Warfell stared at the dull, exterior grey wall just outside the window. What a bland color. She remembered spinning a multi-colored disc on a stick as a kid, all of the colors mixed creating a very light grey, like a station of rest for the rainbow, when its colors are not at work.
“What?” Warfell broke nine hours of silence.
“All of the colors are found in grey, they all become grey,” she answered herself. Back—way back in the recesses of her analytical mind, images were coalescing of the events of the last two days and one thing returned over and over again; a grey haired young woman waiving with two fingers and blinking her hazel eyes—flirting with her. She had tattoos of snakes from neck to belly, with hair and eyes in a, “state of rest—shit!”
She leaped up and gathered her weapons. Warfell knew who the killer was and where she was too!
Six blocks away in the abandoned warehouse, British Fey held a towel up to examine. Thrown in a corner, the strip of fine cloth had Vanguard embroidered in silk on the side. She pulled a long grey hair away from the towel and held the strand to the light.
“Ello pretty girl,” British said to the hair and then jerked her sharp brown eyes to the door.
Outside, little British ran as fast as she could, whistling and then catapulting from the left hoof to Snowflake’s soft back.
“YA!” she yelled and the Snowhorse bounced with incredible power, finding his hooven grip on the cobble
and thrusting his Master towards the Vanguard Hotel at break-neck speed—two hours until the evening equi-fade.
Not far, Alorica cantered her Black Racer towards the Vanguard as well. She wanted to hire the Hotel-Maid, Iris, to be her ‘club guide’ for the evening. The beauty left her sword behind, packing nothing but firearms and knives: a long barreled pistol on each hip, short grip pistols front and back and a rapid-fire rifle over her shoulder. Her riding leathers were tight and revealing, but a red silk cape concealed the weaponry well enough. She was ready for anything—just not what happened.
Vanguard Hotel, tenth floor, Suite three
Jaime pulled herself away from Iris, plopping back in the bed, covered in sweat and grinning ear to ear.
“Damn girl,” her only descriptive. “I gotta get to work.”
“Meh too, I’m hungry,” Iris replied, both girls staring upwards at themselves, naked beneath a mirrored ceiling. Jaime sighed and closed her eyes for a long relaxing moment. When she did, the grey-hair touching her own darkened to a deep, rich black—blue streaks appeared. The Renth’s eyes changed as well from hazel to bright red to a dark-dark crimson. “Really hungry,” the beast added with the taste of lust on her tongue.

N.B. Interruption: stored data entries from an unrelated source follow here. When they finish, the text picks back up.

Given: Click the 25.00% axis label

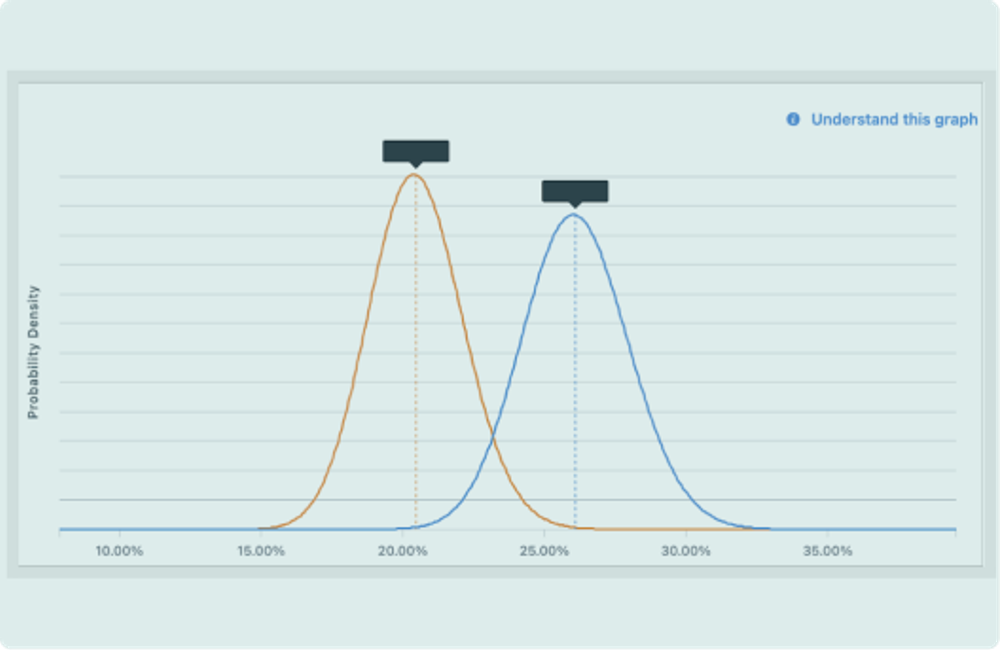Looking at the screenshot, I should tap(543, 548).
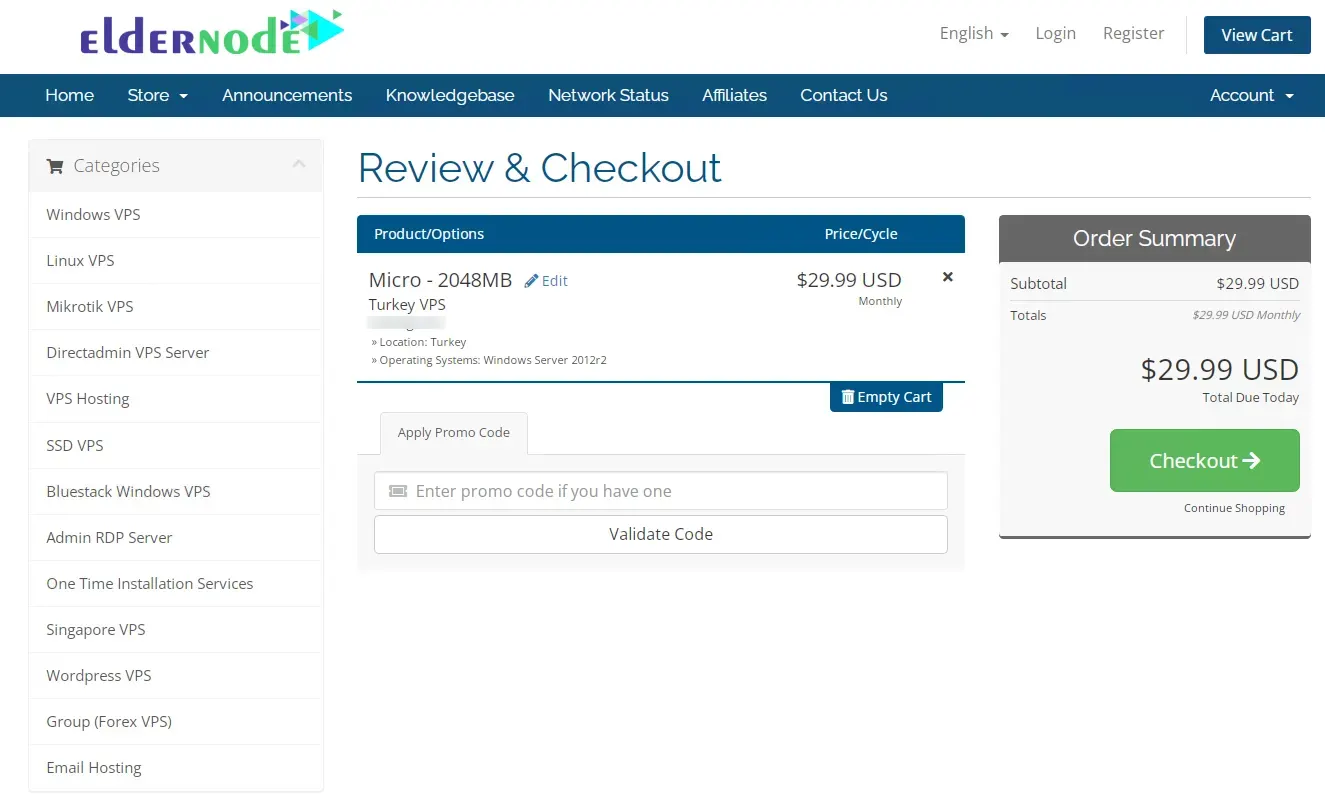This screenshot has height=802, width=1325.
Task: Select the Bluestack Windows VPS category
Action: [128, 491]
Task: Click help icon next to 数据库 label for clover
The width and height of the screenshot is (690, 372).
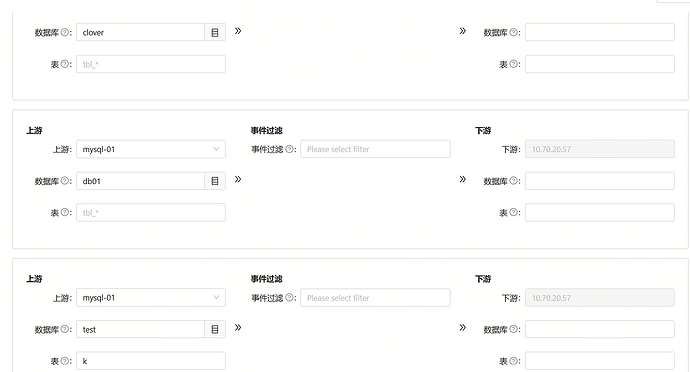Action: (x=65, y=32)
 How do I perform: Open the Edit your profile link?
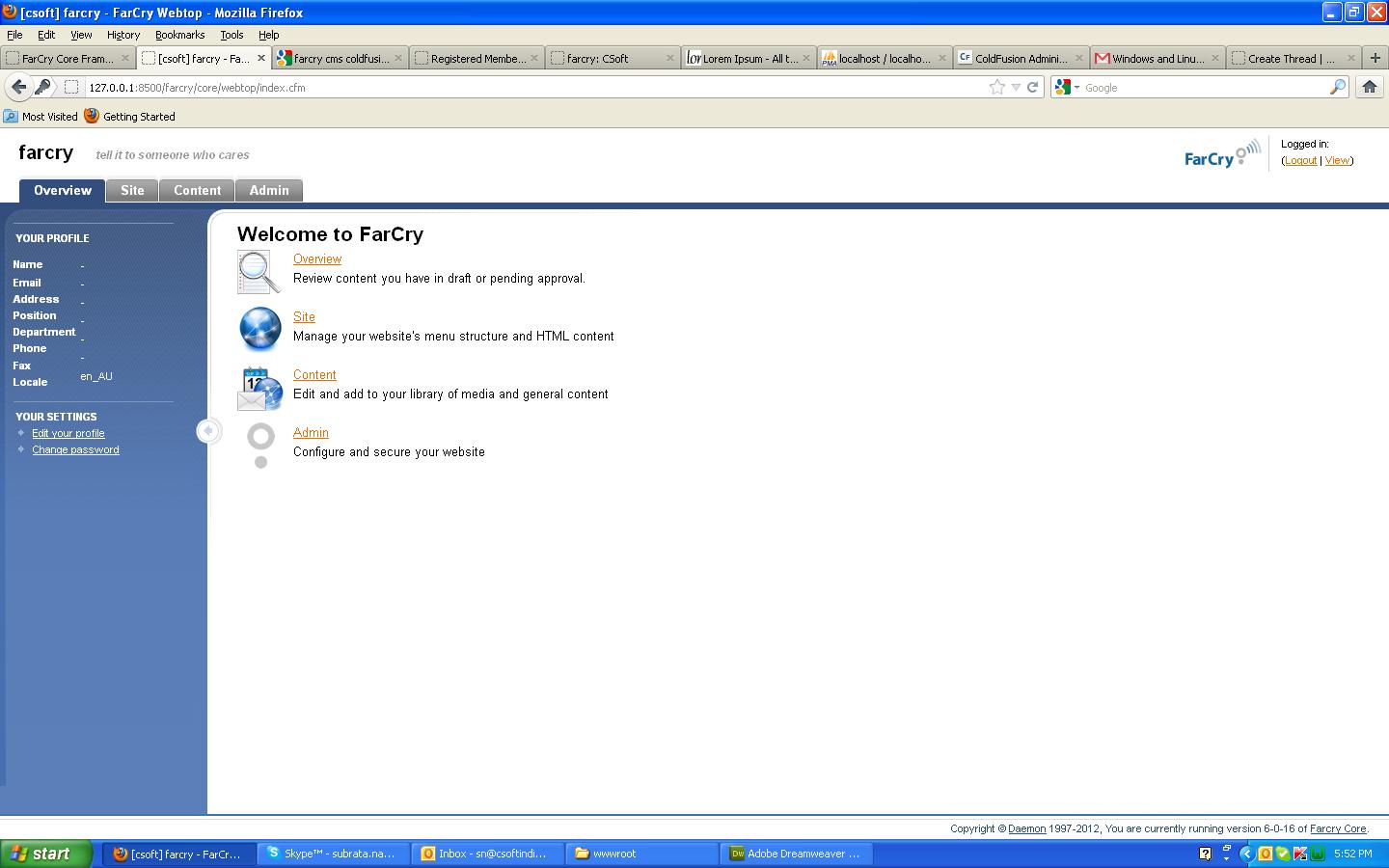point(68,433)
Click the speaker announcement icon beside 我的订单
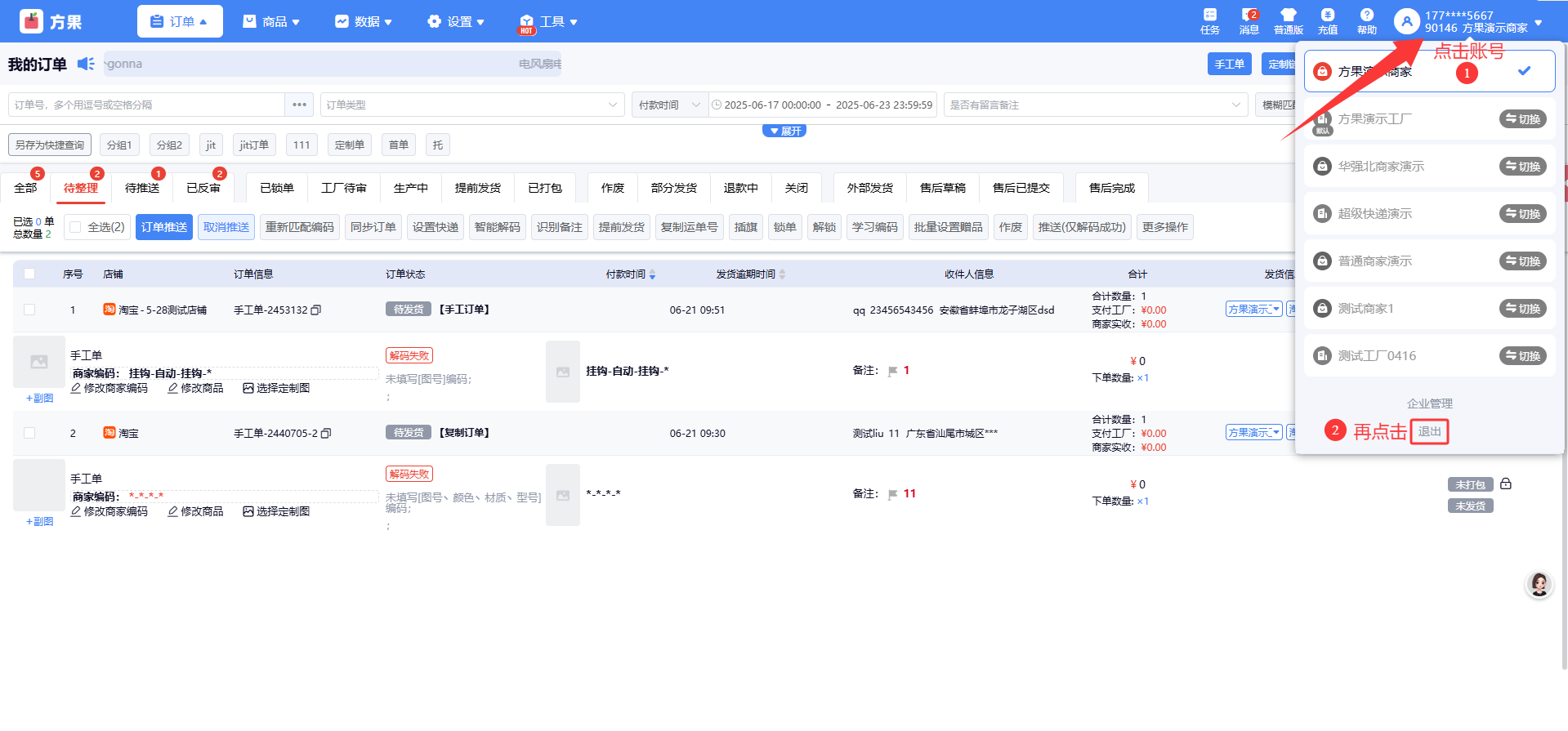 pos(86,64)
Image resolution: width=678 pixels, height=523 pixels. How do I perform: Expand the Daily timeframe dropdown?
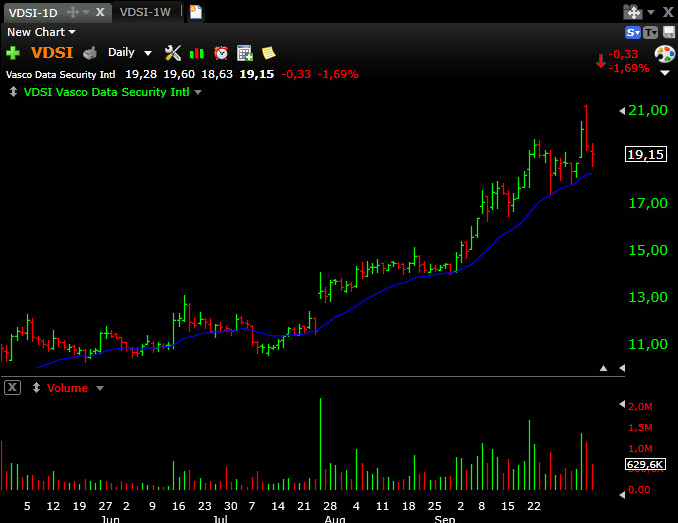(x=148, y=53)
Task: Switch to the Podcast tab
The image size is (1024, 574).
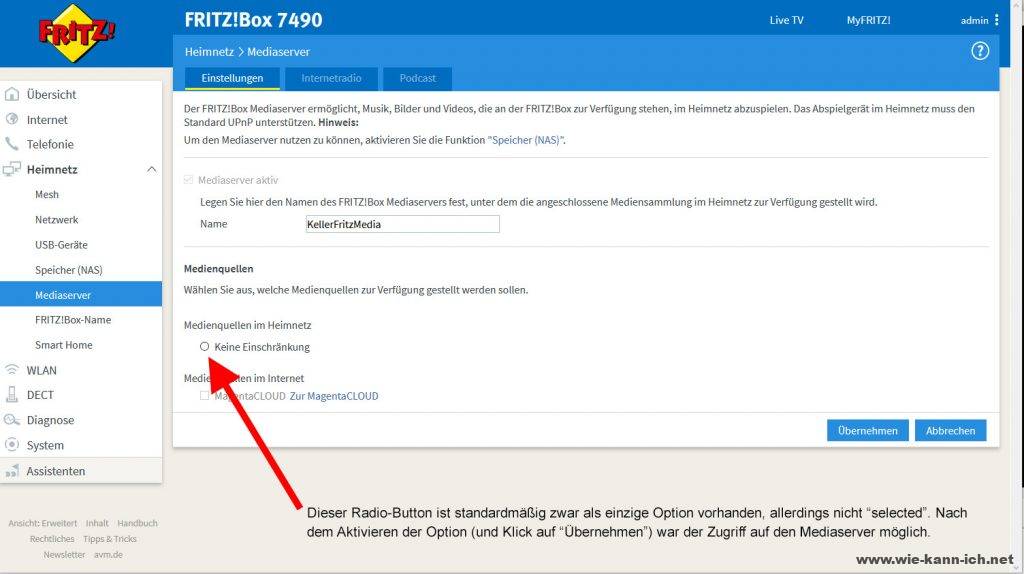Action: click(417, 78)
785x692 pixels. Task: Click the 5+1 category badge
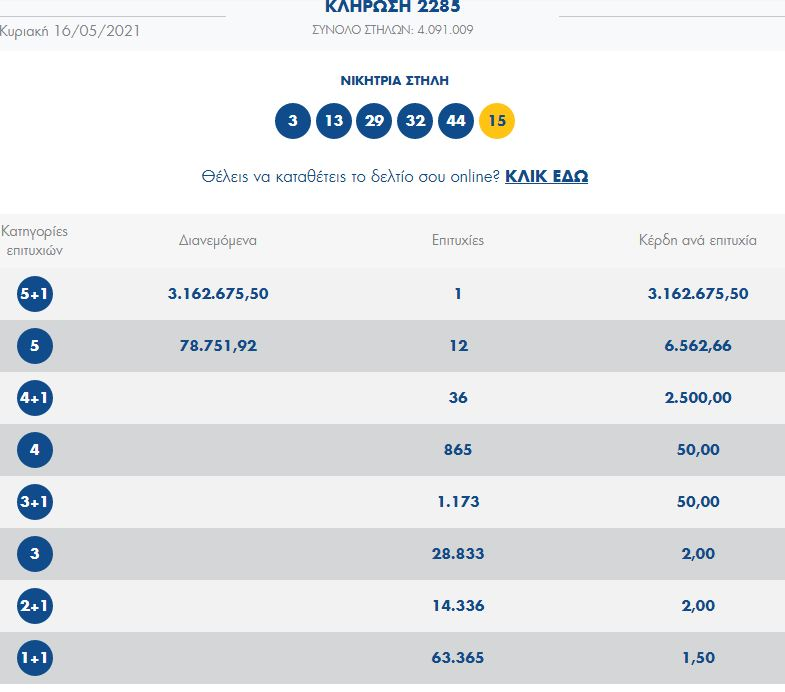pyautogui.click(x=35, y=294)
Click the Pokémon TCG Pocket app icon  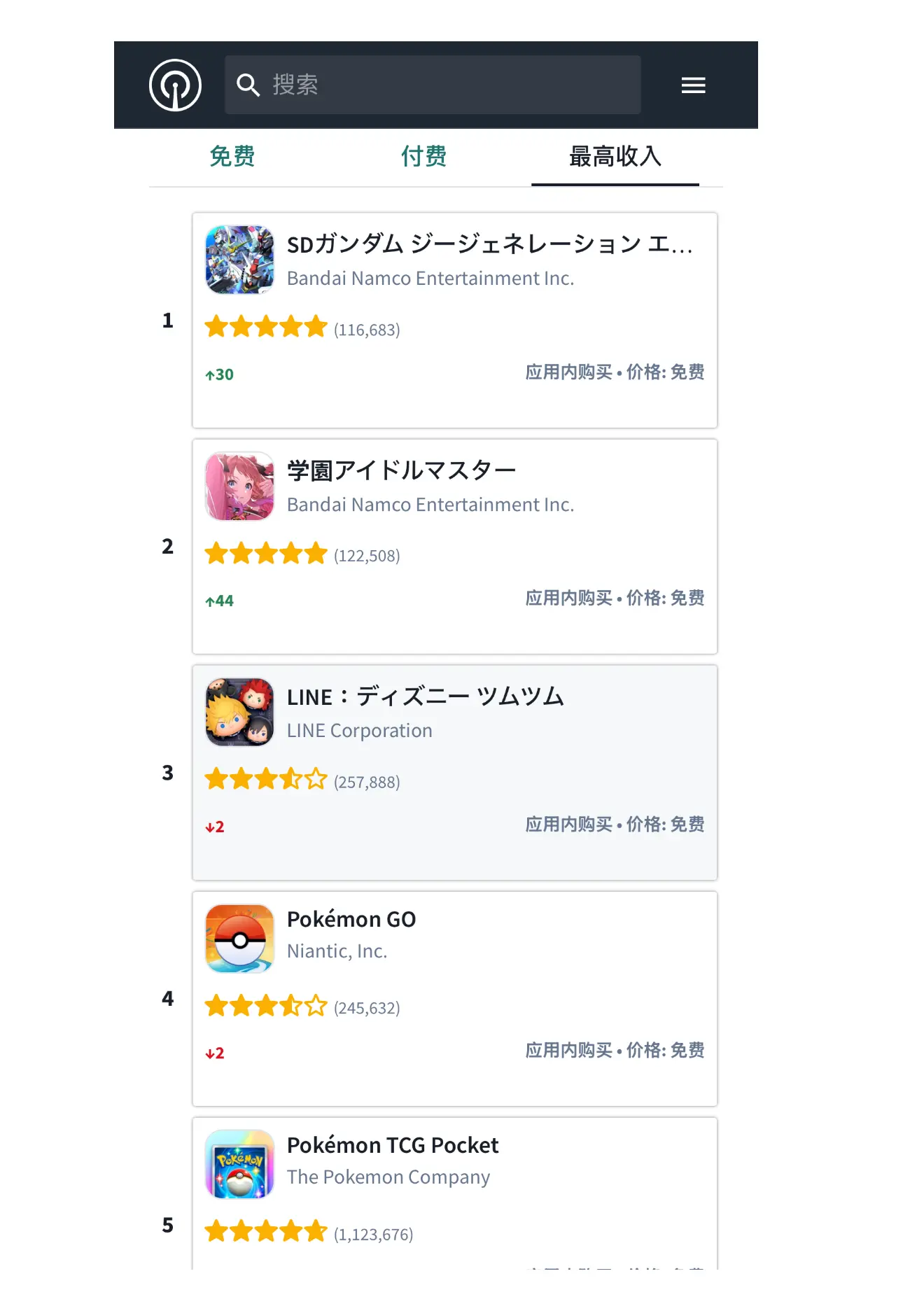(x=239, y=1164)
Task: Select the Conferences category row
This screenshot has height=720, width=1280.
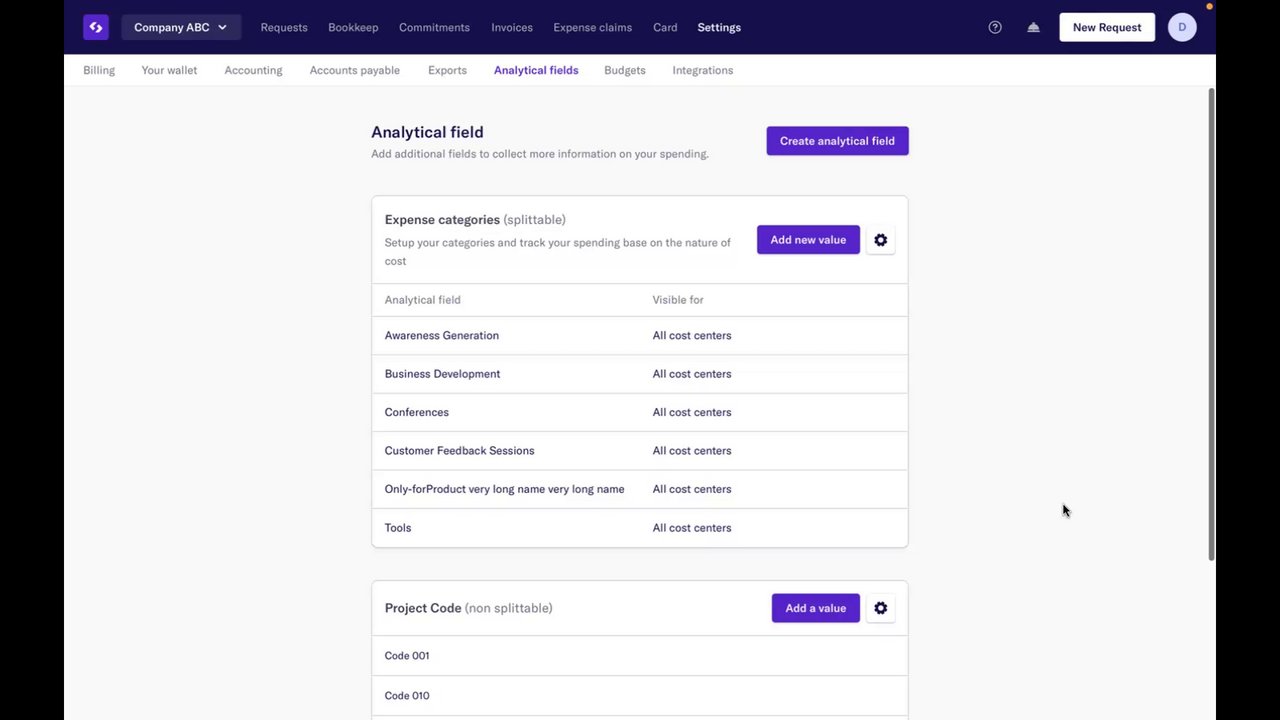Action: pos(417,412)
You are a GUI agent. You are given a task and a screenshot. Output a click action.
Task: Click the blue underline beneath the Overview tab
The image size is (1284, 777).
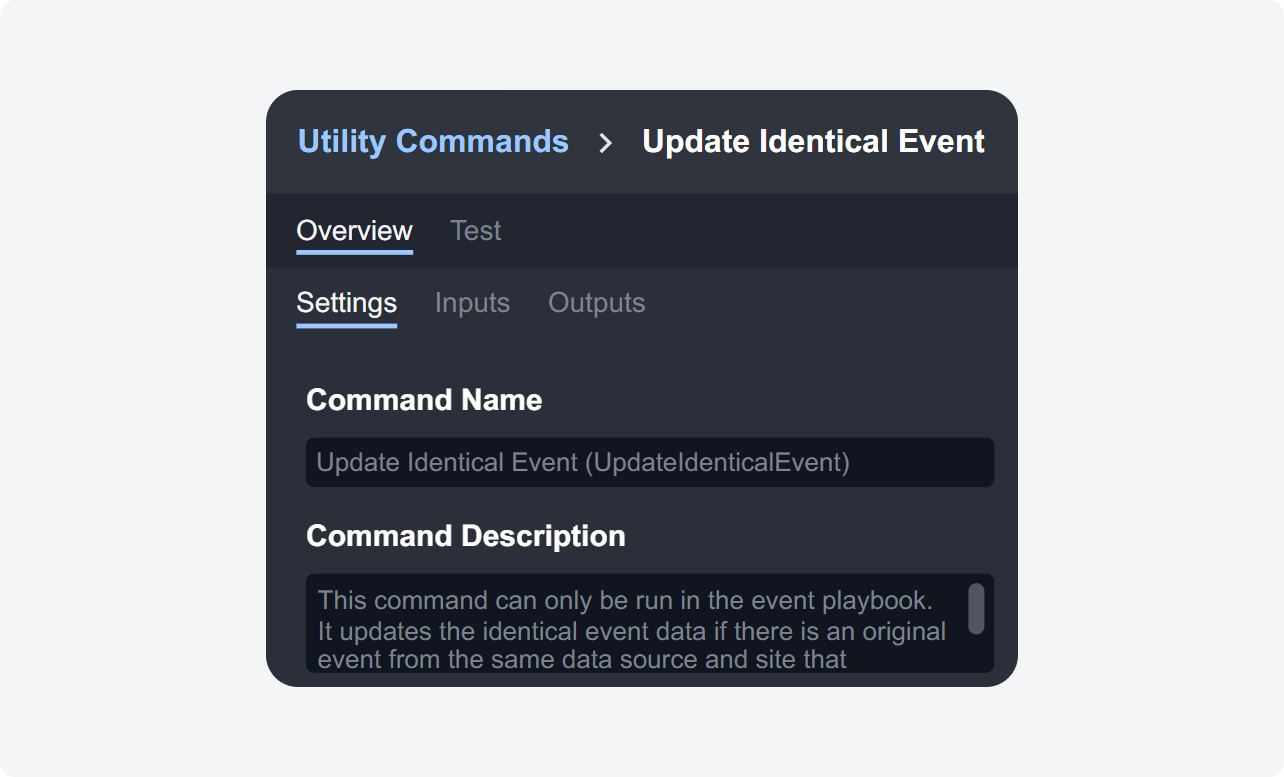point(354,252)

“You’ve already eaten me,” Jaime smiled through closed eyes and moved her tattooed face towards her lover.
“Not exactly luv.”
Jaime opened her eyes and then shot them wide.
She was a master escape artist and an Assassin with more than a dozen confirmed kills—all bad guys. Once, Shadoweye trapped her in a cave with no light source and a river blocking the only way out. Jaime beat her back to town, even brewed tea.